TASK PROMPT
The answer must consist of every line in the records that contains the word "badge".

MATERIAL PROVIDED
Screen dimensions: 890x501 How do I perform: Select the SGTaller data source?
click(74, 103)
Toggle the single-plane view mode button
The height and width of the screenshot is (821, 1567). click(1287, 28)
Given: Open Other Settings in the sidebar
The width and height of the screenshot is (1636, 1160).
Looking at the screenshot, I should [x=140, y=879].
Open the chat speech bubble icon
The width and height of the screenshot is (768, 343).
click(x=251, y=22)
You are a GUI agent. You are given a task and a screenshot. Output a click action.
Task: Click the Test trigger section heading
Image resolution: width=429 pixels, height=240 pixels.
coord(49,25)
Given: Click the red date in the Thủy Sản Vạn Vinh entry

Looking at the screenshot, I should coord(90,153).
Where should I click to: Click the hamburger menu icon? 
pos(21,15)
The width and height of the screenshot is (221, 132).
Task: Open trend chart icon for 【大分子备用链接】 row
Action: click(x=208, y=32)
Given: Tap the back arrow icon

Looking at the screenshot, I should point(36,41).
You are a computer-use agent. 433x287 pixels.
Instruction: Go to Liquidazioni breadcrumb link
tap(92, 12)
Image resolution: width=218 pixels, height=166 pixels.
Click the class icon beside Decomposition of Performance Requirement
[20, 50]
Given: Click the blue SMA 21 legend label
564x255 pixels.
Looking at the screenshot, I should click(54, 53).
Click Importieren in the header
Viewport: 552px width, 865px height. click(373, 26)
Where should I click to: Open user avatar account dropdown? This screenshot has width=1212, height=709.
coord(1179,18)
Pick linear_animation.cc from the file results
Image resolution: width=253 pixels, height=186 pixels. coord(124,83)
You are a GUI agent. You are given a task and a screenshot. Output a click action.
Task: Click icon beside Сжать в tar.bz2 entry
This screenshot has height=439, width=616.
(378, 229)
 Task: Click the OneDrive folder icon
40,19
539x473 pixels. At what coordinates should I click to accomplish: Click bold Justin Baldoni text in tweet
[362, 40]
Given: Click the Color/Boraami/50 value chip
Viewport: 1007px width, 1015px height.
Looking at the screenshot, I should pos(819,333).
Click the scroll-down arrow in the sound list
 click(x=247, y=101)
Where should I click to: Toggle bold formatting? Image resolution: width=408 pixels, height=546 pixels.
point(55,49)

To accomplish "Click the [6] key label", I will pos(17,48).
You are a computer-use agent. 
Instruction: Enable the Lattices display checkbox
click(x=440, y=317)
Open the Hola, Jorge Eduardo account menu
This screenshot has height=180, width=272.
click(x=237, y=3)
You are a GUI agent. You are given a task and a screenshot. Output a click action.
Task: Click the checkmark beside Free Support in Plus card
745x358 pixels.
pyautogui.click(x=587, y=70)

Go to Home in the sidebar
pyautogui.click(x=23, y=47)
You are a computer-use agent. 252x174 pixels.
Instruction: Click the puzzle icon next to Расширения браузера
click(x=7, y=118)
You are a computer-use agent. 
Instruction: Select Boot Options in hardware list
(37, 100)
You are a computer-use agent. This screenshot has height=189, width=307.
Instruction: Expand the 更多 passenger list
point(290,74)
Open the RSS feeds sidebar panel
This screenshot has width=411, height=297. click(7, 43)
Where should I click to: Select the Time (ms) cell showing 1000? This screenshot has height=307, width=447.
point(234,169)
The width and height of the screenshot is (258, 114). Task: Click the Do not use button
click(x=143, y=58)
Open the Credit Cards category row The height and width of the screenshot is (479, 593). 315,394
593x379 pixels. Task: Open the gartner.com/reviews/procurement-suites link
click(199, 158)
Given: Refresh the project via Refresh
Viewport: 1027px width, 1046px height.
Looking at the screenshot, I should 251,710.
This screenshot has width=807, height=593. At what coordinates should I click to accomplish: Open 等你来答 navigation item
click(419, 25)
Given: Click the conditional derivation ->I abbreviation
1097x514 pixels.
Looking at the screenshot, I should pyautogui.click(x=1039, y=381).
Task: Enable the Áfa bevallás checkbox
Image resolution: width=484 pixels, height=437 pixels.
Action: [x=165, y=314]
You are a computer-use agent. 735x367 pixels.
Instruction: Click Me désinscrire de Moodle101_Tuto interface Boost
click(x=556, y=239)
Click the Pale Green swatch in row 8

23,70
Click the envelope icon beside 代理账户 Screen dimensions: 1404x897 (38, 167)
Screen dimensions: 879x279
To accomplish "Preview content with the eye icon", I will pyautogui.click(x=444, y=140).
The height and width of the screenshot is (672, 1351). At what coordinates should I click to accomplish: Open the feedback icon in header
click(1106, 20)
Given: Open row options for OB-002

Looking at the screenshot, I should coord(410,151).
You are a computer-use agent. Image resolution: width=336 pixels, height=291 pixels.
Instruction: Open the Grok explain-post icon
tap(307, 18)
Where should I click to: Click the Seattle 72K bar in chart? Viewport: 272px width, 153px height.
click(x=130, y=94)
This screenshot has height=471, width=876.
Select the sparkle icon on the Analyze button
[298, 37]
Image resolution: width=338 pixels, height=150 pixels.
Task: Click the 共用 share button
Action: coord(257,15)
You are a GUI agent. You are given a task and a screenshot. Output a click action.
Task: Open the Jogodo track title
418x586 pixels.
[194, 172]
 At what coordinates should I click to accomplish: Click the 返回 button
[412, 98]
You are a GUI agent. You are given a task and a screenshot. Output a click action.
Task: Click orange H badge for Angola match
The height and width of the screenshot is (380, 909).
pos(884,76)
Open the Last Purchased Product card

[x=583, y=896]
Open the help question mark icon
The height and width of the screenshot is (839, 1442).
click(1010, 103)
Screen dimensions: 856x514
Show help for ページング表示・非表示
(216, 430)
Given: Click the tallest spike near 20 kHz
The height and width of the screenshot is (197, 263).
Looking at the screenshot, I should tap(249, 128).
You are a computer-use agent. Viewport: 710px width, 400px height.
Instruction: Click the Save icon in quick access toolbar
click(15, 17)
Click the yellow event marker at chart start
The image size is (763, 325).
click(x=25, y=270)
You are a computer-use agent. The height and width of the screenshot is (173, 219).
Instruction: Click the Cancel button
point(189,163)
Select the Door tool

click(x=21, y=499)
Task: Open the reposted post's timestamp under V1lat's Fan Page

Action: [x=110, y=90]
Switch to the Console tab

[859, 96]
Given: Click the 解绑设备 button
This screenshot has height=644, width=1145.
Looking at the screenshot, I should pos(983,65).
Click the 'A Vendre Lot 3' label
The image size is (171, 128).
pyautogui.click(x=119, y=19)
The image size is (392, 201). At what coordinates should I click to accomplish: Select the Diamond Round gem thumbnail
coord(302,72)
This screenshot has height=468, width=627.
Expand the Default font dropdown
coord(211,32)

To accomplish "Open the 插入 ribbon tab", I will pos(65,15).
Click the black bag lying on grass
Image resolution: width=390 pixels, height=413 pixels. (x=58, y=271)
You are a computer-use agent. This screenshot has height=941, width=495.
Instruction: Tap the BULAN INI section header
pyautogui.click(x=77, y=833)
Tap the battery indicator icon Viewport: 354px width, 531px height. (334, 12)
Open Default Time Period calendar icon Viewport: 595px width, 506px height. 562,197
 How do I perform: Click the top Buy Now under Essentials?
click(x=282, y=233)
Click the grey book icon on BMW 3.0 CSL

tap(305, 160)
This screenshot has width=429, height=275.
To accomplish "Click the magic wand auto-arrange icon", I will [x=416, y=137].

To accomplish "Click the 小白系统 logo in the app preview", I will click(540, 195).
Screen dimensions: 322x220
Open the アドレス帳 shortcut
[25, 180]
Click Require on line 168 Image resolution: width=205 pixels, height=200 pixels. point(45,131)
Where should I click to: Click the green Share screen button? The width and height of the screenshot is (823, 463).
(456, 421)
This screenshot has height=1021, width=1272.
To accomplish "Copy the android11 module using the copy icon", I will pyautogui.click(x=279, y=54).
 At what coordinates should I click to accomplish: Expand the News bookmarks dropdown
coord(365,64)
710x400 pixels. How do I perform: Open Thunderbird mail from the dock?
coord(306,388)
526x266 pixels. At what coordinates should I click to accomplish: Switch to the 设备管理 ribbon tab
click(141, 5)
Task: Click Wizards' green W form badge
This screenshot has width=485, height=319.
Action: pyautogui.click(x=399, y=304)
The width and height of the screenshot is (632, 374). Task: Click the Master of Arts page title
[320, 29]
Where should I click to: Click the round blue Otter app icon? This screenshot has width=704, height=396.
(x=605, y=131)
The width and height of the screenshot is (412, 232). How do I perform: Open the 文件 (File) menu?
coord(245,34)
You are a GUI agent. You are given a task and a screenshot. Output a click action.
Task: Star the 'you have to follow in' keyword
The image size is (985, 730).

WORKED SOLUTION
Task: Click orange H badge for Angola match
Task: Click Wizards' green W form badge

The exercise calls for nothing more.